—No sé qué tengo hoy. No haga caso. Olvide lo que dije.
Todo el excelente humor de Pierre desapareció. Interrogó preocupado a la princesa, le suplicó que le contara todo y que le confiara su pena. Pero ella insistió en que olvidara lo que había oído, que no recordaba sus propias palabras, que no tenía penas, salvo lo que ya sabía Pierre: el matrimonio del príncipe Andréi, que amenazaba con provocar una ruptura entre padre e hijo.
—¿Sabe algo de los Rostov?— preguntó para cambiar de conversación. —Me han dicho que pronto llegarán a Moscú. También esperamos a Andréi de un momento a otro. Me gustaría que se encontraran aquí.
—¿Y qué piensa él ahora sobre eso?— preguntó Pierre, refiriéndose al viejo príncipe.
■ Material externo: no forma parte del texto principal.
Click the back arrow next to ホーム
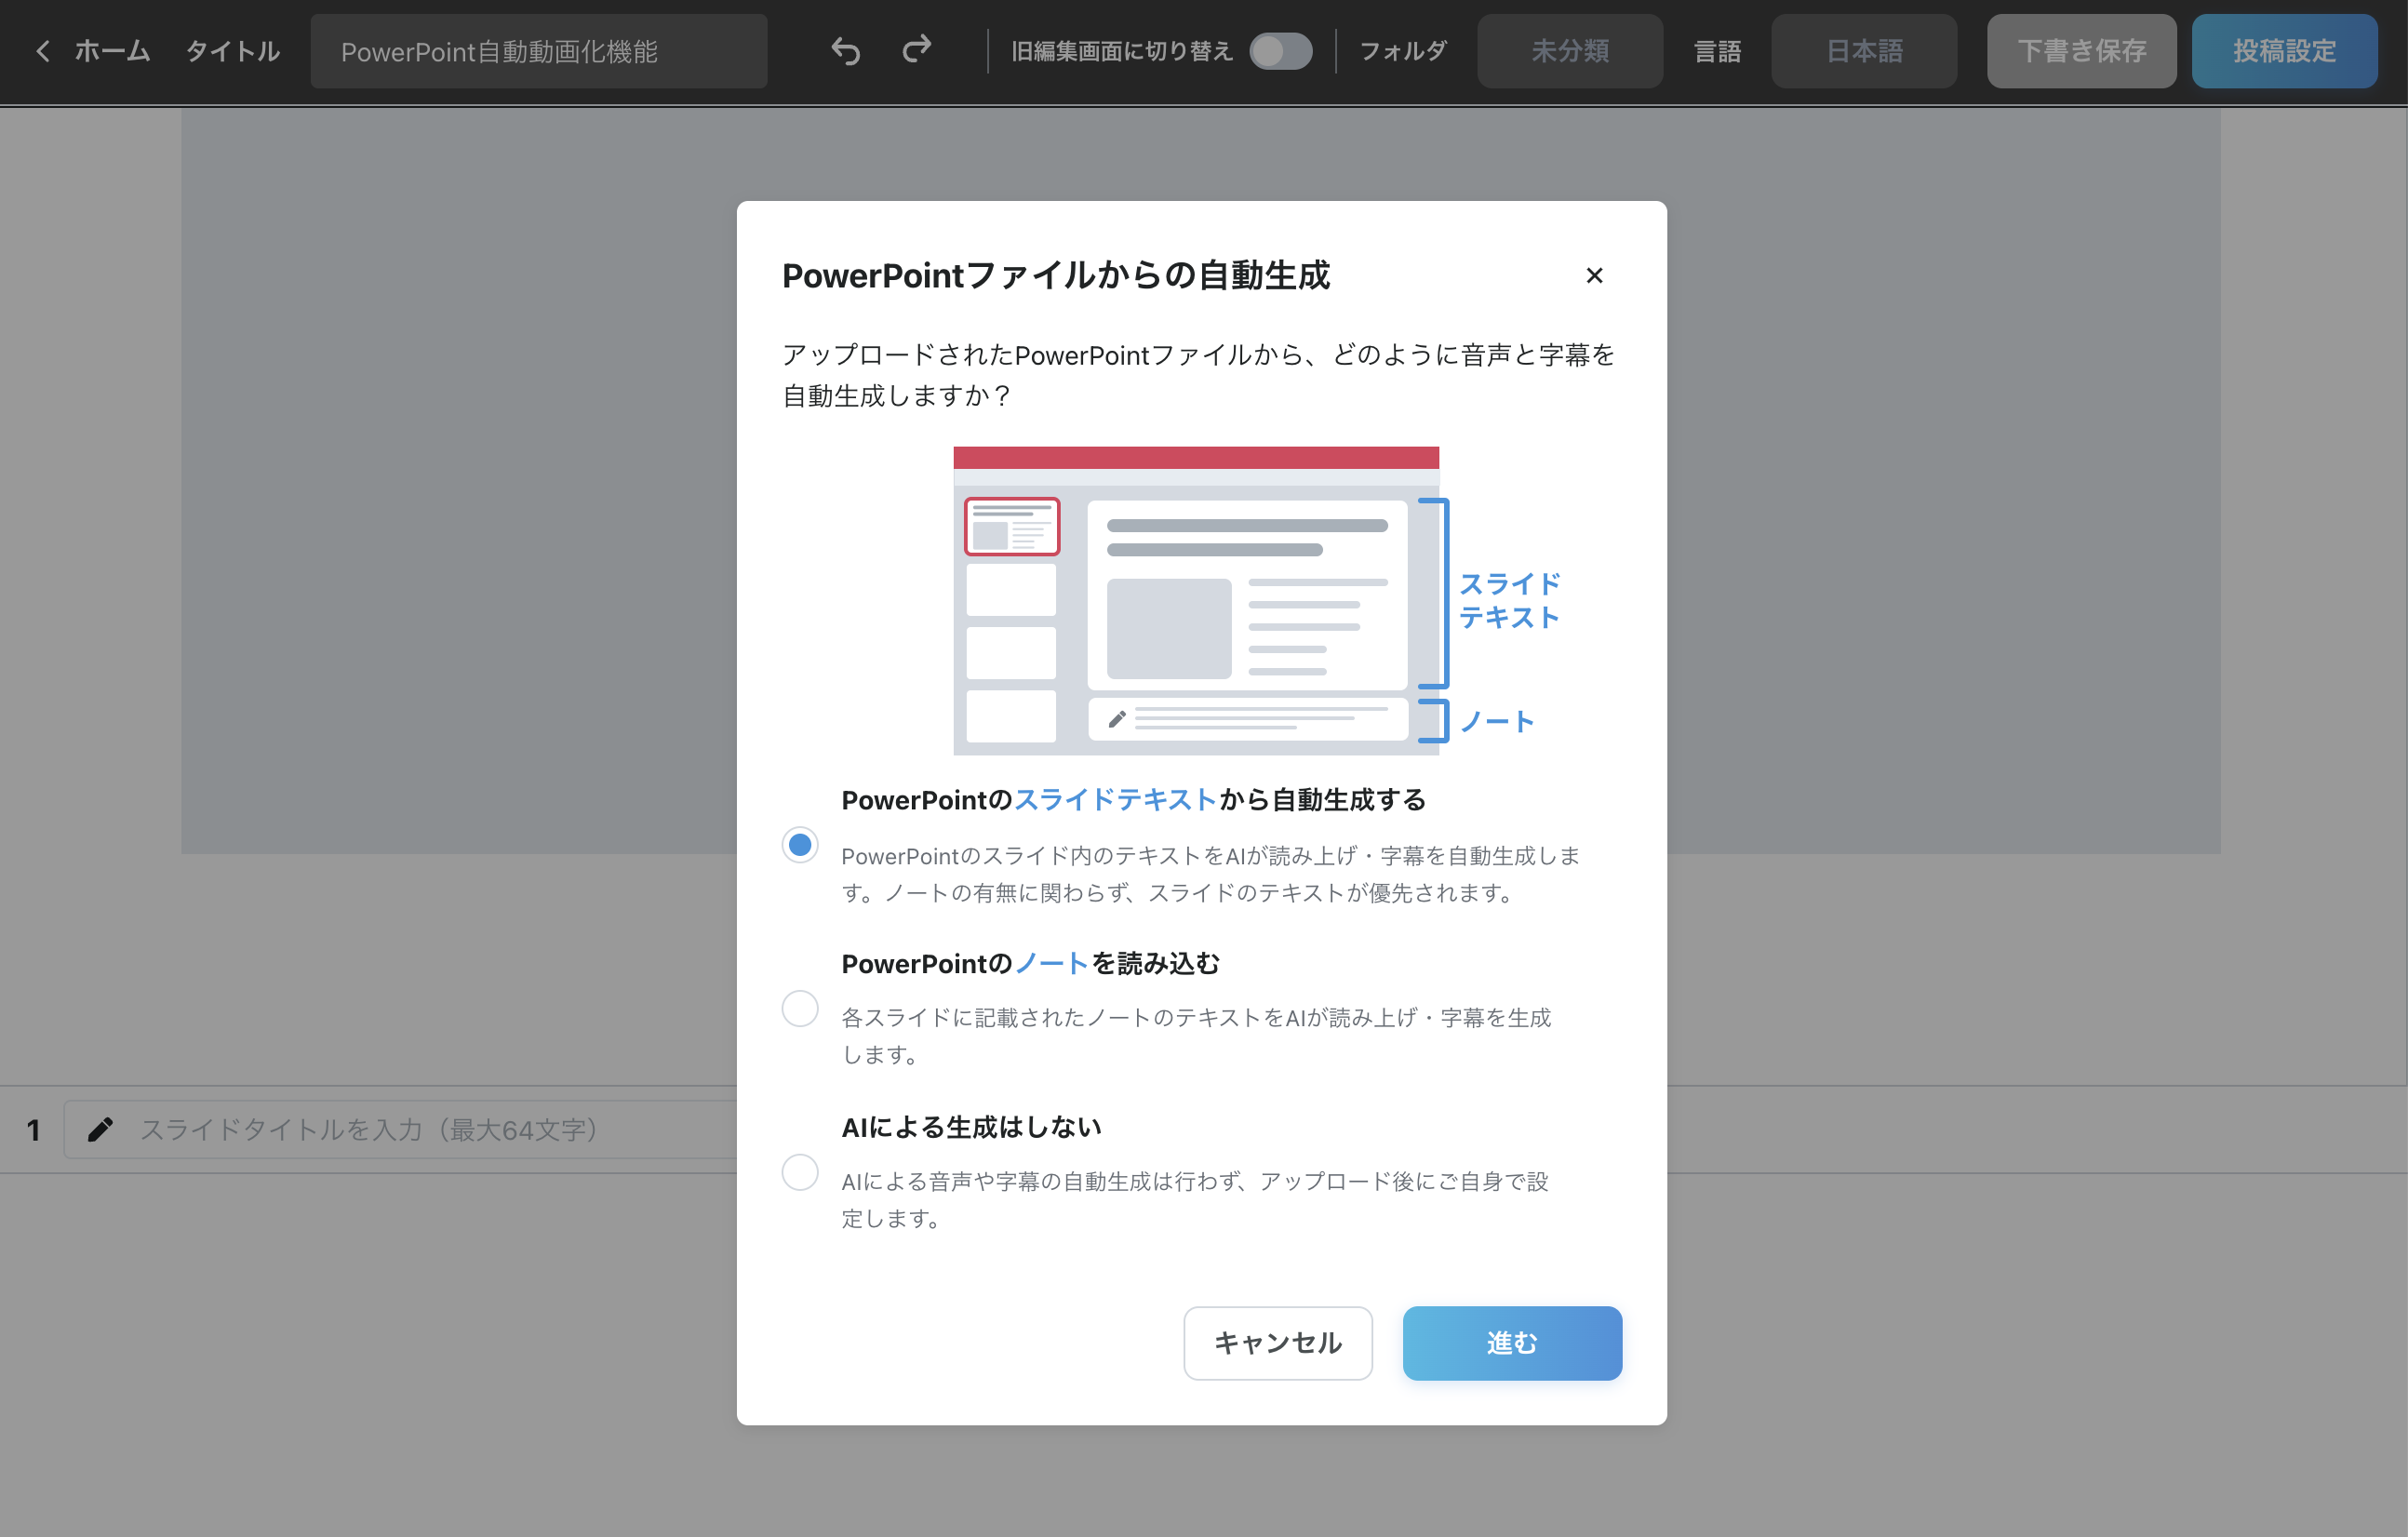The width and height of the screenshot is (2408, 1537). [42, 51]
La princesa María movió la cabeza.
—Pero ¿qué se puede hacer? Hasta el fin del año no quedan más que meses y no es posible. Sólo quisiera ahorrar a mi hermano los primeros momentos. Ojalá ellos vinieran antes: espero entenderme con ella... Los conoce bien, ¿verdad? Con sinceridad, con el corazón en la mano, dígame su parecer, dígame la verdad. ¿Cómo es esa joven? ¿Qué opina usted de ella? Pero dígame toda la verdad, ya comprende cuánto arriesga Andréi al casarse contra la voluntad de su padre, y yo desearía saber...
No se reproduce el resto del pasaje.